There is no application fee.
If you applied in the previous year and your application was not successful you may apply again. In your new application you should demonstrate how your application has improved by additional education, research and/or relevant work experience.
When to apply
Research studies can start at any time of year, although the majority of students start in either October or January. Applications for PhD can be made at any time of year.
If you are applying for a scholarship please check the deadlines and make sure that your application is submitted in time. The Departmental Awards Panel meets to consider EPSRC DTA and departmental funding from February onwards.
If you are do not want to be considered for Imperial College funding our recommended application dates are:
- for an October start - apply by 30 June
- for a January start - apply by 30 September
Once you have submitted your application for postgraduate study, you will be able to monitor the progress of your application via our Student e-Service. Within 10 working days of submitting your application you will receive an email containing a unique identify number called a CID. Please include this number in any emails you send us, and have it available if you ring us with any queries.
Your application is initially sent to the Engineering Admissions team in our Registry. They will assess your qualifications and then send your application to the Department. When the Department's admissions team receives your application we pass it on to the relevant research group, and send you an acknowledgement email.
Your application will be considered by the academic staff in the research group working in the area specified on your application. If you have given the name of a potential supervisor, it will be sent to them first; although other members of staff working in that area will also review your application. If you are short-listed for a place you will have an interview with your potential supervisor and one of their colleagues. This interview will take place either in person (if you are in London), by phone, or Skype.
Once the decision on your application has been made it is returned to the Department's admissions team. We check the decision and send it to the Registry admissions team. We will send you an email letting you know the decision. The Registry team make a final check and process the decision. Once this is done you will be able to check the decision on Student e-Service.
You should expect to receive a decision on your application within 8-10 weeks of the application arriving in the Department.

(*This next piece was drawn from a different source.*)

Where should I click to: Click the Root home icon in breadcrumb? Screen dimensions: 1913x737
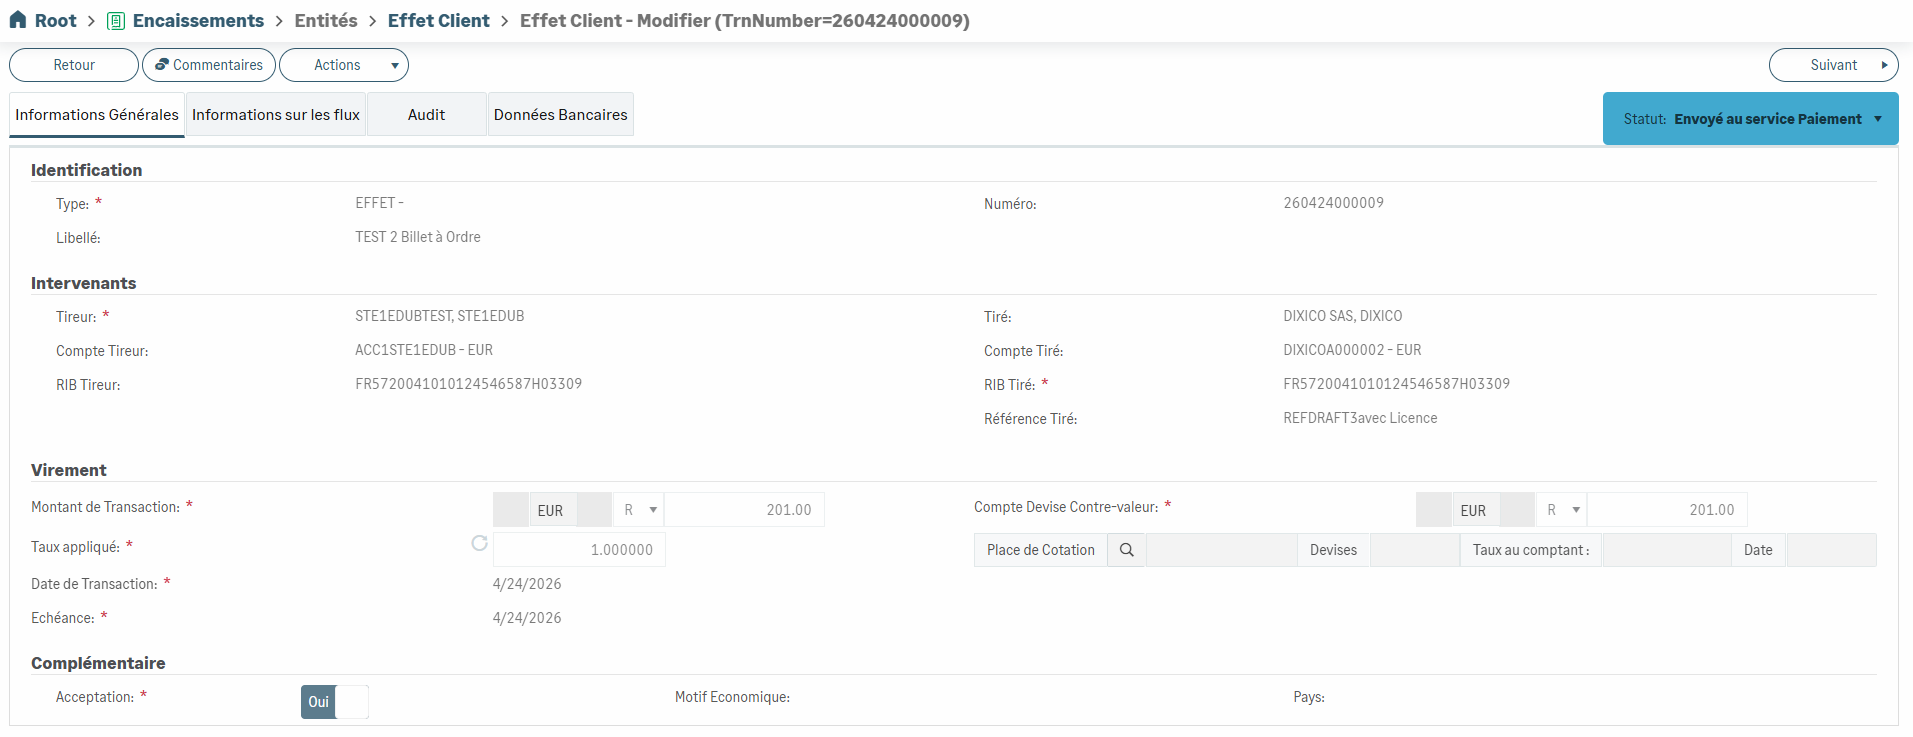tap(18, 20)
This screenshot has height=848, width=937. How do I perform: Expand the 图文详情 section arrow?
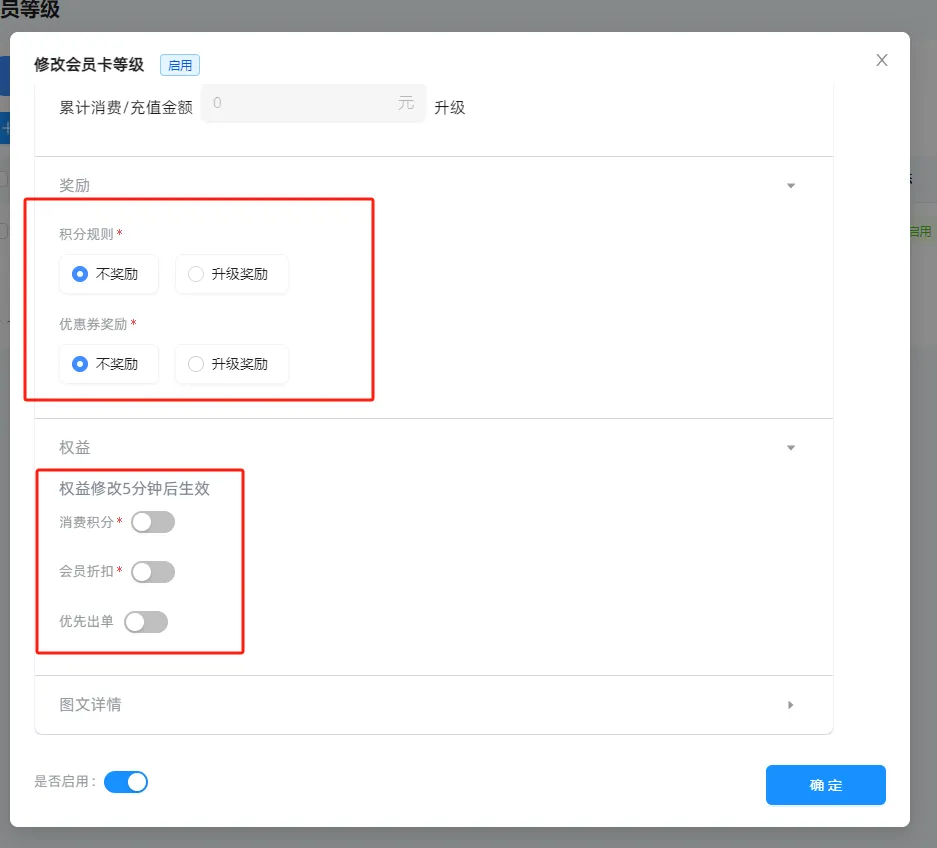(790, 705)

If you have have applied for PhD in two different departments your application is processed in parallel. It will be sent to both your first and second choices for consideration at the same time.
Circuits and Systems: VLSI circuits; FPGA and reconfigurable systems; high level synthesis; computer arithmetic; integrated neural microsystems; diabetes technology; lab-on-chip diagnostics; embedded/wearable medical devices; radio frequency electronics; sensor systems; memristor circuits.
Communications and Signal Processing: communication theory; wireless communications; super-resolution in sensor networks; biomedical imaging; signal processing on graphs; encryption for security over the cloud; statistical signal processing; big data; array signal processing; arrayed wireless communications; localization; tracking; MIMO radar.
Control and Power: vehicle control; power electronics; smart grids; power networks; renewable energy integration; wireless power transfer.
Intelligent Systems and Networks: assistive robotics; in-vehicle intelligent systems; smart routing; wireless communications for 5G; machine learning; extreme learning machines for big data; models of neural computation; neural simulation and data analysis for big data; deep learning for computer vision and natural language processing.
Optical and Semiconductor Devices: space micro-instruments; theory of terahertz micro- and nano-electronic devices; microwave, mm-wave (5G Mobile), terahertz and infrared technologies; acoustic power delivery; motion energy harvesting; flow energy harvesting.